* **Exercise**: Output the entries underneath exactly as they are.

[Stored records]
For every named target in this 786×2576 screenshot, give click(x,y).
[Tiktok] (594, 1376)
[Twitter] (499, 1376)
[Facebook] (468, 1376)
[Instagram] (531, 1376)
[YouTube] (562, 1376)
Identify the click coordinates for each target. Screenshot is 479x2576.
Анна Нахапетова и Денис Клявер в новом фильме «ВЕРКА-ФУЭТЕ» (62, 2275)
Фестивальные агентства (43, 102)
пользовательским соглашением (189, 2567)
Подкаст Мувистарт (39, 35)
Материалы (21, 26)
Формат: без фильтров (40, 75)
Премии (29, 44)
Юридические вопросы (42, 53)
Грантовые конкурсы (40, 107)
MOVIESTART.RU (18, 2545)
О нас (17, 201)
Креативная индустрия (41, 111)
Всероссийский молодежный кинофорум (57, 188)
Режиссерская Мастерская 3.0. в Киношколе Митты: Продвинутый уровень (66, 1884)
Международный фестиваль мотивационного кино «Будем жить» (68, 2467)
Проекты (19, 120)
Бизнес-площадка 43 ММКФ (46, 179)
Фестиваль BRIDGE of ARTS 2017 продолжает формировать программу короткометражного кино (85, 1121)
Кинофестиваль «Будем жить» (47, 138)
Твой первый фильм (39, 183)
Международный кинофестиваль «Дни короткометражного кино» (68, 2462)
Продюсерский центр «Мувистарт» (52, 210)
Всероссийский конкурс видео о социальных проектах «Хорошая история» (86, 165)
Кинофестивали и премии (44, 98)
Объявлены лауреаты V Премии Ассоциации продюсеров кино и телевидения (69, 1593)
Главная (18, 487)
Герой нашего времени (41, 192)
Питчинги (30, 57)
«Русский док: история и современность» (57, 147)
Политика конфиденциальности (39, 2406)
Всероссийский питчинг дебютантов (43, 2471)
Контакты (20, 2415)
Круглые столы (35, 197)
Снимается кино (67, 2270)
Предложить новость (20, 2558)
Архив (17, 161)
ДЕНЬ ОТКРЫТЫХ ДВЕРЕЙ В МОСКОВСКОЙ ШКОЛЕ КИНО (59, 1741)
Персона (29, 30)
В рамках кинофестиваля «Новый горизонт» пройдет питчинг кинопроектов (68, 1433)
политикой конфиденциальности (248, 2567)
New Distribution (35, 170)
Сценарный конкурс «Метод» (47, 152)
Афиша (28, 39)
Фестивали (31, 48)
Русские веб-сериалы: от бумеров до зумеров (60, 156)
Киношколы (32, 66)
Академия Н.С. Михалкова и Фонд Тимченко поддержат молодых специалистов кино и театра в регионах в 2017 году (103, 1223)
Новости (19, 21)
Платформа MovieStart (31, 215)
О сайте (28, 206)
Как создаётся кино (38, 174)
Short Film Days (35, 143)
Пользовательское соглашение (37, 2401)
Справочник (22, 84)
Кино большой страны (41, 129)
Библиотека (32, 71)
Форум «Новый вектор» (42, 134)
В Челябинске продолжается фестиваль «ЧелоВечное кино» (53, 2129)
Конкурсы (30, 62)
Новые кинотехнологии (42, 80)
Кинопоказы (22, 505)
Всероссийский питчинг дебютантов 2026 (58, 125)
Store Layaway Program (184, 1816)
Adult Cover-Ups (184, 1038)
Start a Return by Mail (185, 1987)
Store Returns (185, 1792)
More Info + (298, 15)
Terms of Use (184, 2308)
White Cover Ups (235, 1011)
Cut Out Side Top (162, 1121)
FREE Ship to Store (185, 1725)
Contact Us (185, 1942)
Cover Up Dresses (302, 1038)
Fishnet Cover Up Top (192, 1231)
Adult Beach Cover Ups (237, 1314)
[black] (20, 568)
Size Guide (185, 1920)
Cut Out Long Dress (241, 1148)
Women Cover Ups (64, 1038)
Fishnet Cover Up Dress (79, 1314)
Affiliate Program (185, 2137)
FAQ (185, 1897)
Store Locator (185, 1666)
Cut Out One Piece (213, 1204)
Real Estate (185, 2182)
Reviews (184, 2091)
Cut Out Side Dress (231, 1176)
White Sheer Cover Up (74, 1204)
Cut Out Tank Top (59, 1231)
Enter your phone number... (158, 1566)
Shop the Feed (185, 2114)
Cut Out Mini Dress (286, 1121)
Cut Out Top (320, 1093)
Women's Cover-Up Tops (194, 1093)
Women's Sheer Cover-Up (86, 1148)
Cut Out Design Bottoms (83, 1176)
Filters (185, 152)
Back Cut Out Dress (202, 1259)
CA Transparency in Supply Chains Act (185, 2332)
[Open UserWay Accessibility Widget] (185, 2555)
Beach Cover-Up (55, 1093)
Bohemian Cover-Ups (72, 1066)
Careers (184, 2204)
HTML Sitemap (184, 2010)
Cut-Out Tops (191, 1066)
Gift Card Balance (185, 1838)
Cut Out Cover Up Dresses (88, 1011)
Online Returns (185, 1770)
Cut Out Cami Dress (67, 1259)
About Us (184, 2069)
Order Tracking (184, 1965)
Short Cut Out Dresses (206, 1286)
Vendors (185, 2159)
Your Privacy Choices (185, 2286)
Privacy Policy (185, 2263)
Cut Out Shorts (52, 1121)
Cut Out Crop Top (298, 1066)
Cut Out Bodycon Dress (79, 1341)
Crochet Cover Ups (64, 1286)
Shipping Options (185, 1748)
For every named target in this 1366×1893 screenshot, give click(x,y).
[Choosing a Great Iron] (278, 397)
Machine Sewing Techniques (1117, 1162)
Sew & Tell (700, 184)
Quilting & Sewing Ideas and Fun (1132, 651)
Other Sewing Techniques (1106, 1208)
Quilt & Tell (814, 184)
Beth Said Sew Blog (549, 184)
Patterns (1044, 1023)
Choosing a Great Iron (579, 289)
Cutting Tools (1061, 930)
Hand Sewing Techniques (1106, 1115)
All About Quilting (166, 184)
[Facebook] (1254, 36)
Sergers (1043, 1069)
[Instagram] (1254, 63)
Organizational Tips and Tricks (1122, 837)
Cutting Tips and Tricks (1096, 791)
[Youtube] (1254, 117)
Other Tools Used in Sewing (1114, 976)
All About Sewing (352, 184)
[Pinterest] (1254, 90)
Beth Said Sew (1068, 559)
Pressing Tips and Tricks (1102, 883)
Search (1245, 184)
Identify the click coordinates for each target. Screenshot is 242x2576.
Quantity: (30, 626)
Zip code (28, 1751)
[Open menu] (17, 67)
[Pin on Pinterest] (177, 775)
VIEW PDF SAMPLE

* **Answer for this exercise**:
For every named target in this 786×2576 screenshot, give click(x,y).
[Tiktok] (594, 1376)
[Twitter] (499, 1376)
[Facebook] (468, 1376)
[Instagram] (531, 1376)
[YouTube] (562, 1376)
Identify the click coordinates for each target. Screenshot is 479x2576.
Анна Нахапетова и Денис Клявер в новом фильме «ВЕРКА-ФУЭТЕ» (62, 2275)
Фестивальные агентства (43, 102)
пользовательским соглашением (189, 2567)
Подкаст Мувистарт (39, 35)
Материалы (21, 26)
Формат: без фильтров (40, 75)
Премии (29, 44)
Юридические вопросы (42, 53)
Грантовые конкурсы (40, 107)
MOVIESTART.RU (18, 2545)
О нас (17, 201)
Креативная индустрия (41, 111)
Всероссийский молодежный кинофорум (57, 188)
Режиссерская Мастерская 3.0. в Киношколе Митты: Продвинутый уровень (66, 1884)
Международный фестиваль мотивационного кино «Будем жить» (68, 2467)
Проекты (19, 120)
Бизнес-площадка 43 ММКФ (46, 179)
Фестиваль BRIDGE of ARTS 2017 продолжает формировать программу короткометражного кино (85, 1121)
Кинофестиваль «Будем жить» (47, 138)
Твой первый фильм (39, 183)
Международный кинофестиваль «Дни короткометражного кино» (68, 2462)
Продюсерский центр «Мувистарт» (52, 210)
Всероссийский конкурс видео о социальных проектах «Хорошая история» (86, 165)
Кинофестивали и премии (44, 98)
Объявлены лауреаты V Премии Ассоциации продюсеров кино и телевидения (69, 1593)
Главная (18, 487)
Герой нашего времени (41, 192)
Питчинги (30, 57)
«Русский док: история и современность» (57, 147)
Политика конфиденциальности (39, 2406)
Всероссийский питчинг дебютантов (43, 2471)
Контакты (20, 2415)
Круглые столы (35, 197)
Снимается кино (67, 2270)
Предложить новость (20, 2558)
Архив (17, 161)
ДЕНЬ ОТКРЫТЫХ ДВЕРЕЙ В МОСКОВСКОЙ ШКОЛЕ КИНО (59, 1741)
Персона (29, 30)
В рамках кинофестиваля «Новый горизонт» пройдет питчинг кинопроектов (68, 1433)
политикой конфиденциальности (248, 2567)
New Distribution (35, 170)
Сценарный конкурс «Метод» (47, 152)
Афиша (28, 39)
Фестивали (31, 48)
Русские веб-сериалы: от бумеров до зумеров (60, 156)
Киношколы (32, 66)
Академия Н.С. Михалкова и Фонд Тимченко поддержат молодых специалистов кино и театра в регионах в 2017 году (103, 1223)
Новости (19, 21)
Платформа MovieStart (31, 215)
О сайте (28, 206)
Как создаётся кино (38, 174)
Short Film Days (35, 143)
Пользовательское соглашение (37, 2401)
Справочник (22, 84)
Кино большой страны (41, 129)
Библиотека (32, 71)
Форум «Новый вектор» (42, 134)
В Челябинске продолжается фестиваль «ЧелоВечное кино» (53, 2129)
Конкурсы (30, 62)
Новые кинотехнологии (42, 80)
Кинопоказы (22, 505)
Всероссийский питчинг дебютантов 2026 (58, 125)
Store Layaway Program (184, 1816)
Adult Cover-Ups (184, 1038)
Start a Return by Mail (185, 1987)
Store Returns (185, 1792)
More Info + (298, 15)
Terms of Use (184, 2308)
White Cover Ups (235, 1011)
Cut Out Side Top (162, 1121)
FREE Ship to Store (185, 1725)
Contact Us (185, 1942)
Cover Up Dresses (302, 1038)
Fishnet Cover Up Top (192, 1231)
Adult Beach Cover Ups (237, 1314)
[black] (20, 568)
Size Guide (185, 1920)
Cut Out Long Dress (241, 1148)
Women Cover Ups (64, 1038)
Fishnet Cover Up Dress (79, 1314)
Affiliate Program (185, 2137)
FAQ (185, 1897)
Store Locator (185, 1666)
Cut Out One Piece (213, 1204)
Real Estate (185, 2182)
Reviews (184, 2091)
Cut Out Side Dress (231, 1176)
White Sheer Cover Up (74, 1204)
Cut Out Tank Top (59, 1231)
Enter your phone number... (158, 1566)
Shop the Feed (185, 2114)
Cut Out Mini Dress (286, 1121)
Cut Out Top (320, 1093)
Women's Cover-Up Tops (194, 1093)
Women's Sheer Cover-Up (86, 1148)
Cut Out Design Bottoms (83, 1176)
Filters (185, 152)
Back Cut Out Dress (202, 1259)
CA Transparency in Supply Chains Act (185, 2332)
[Open UserWay Accessibility Widget] (185, 2555)
Beach Cover-Up (55, 1093)
Bohemian Cover-Ups (72, 1066)
Careers (184, 2204)
HTML Sitemap (184, 2010)
Cut-Out Tops (191, 1066)
Gift Card Balance (185, 1838)
Cut Out Cover Up Dresses (88, 1011)
Online Returns (185, 1770)
Cut Out Cami Dress (67, 1259)
About Us (184, 2069)
Order Tracking (184, 1965)
Short Cut Out Dresses (206, 1286)
Vendors (185, 2159)
Your Privacy Choices (185, 2286)
Privacy Policy (185, 2263)
Cut Out Shorts (52, 1121)
Cut Out Crop Top (298, 1066)
Cut Out Bodycon Dress (79, 1341)
Crochet Cover Ups (64, 1286)
Shipping Options (185, 1748)
For every named target in this 1366×1893 screenshot, give click(x,y).
[Choosing a Great Iron] (278, 397)
Machine Sewing Techniques (1117, 1162)
Sew & Tell (700, 184)
Quilting & Sewing Ideas and Fun (1132, 651)
Other Sewing Techniques (1106, 1208)
Quilt & Tell (814, 184)
Beth Said Sew Blog (549, 184)
Patterns (1044, 1023)
Choosing a Great Iron (579, 289)
Cutting Tools (1061, 930)
Hand Sewing Techniques (1106, 1115)
All About Quilting (166, 184)
[Facebook] (1254, 36)
Sergers (1043, 1069)
[Instagram] (1254, 63)
Organizational Tips and Tricks (1122, 837)
Cutting Tips and Tricks (1096, 791)
[Youtube] (1254, 117)
Other Tools Used in Sewing (1114, 976)
All About Sewing (352, 184)
[Pinterest] (1254, 90)
Beth Said Sew (1068, 559)
Pressing Tips and Tricks (1102, 883)
Search (1245, 184)
Identify the click coordinates for each target. Screenshot is 242x2576.
Quantity: (30, 626)
Zip code (28, 1751)
[Open menu] (17, 67)
[Pin on Pinterest] (177, 775)
VIEW PDF SAMPLE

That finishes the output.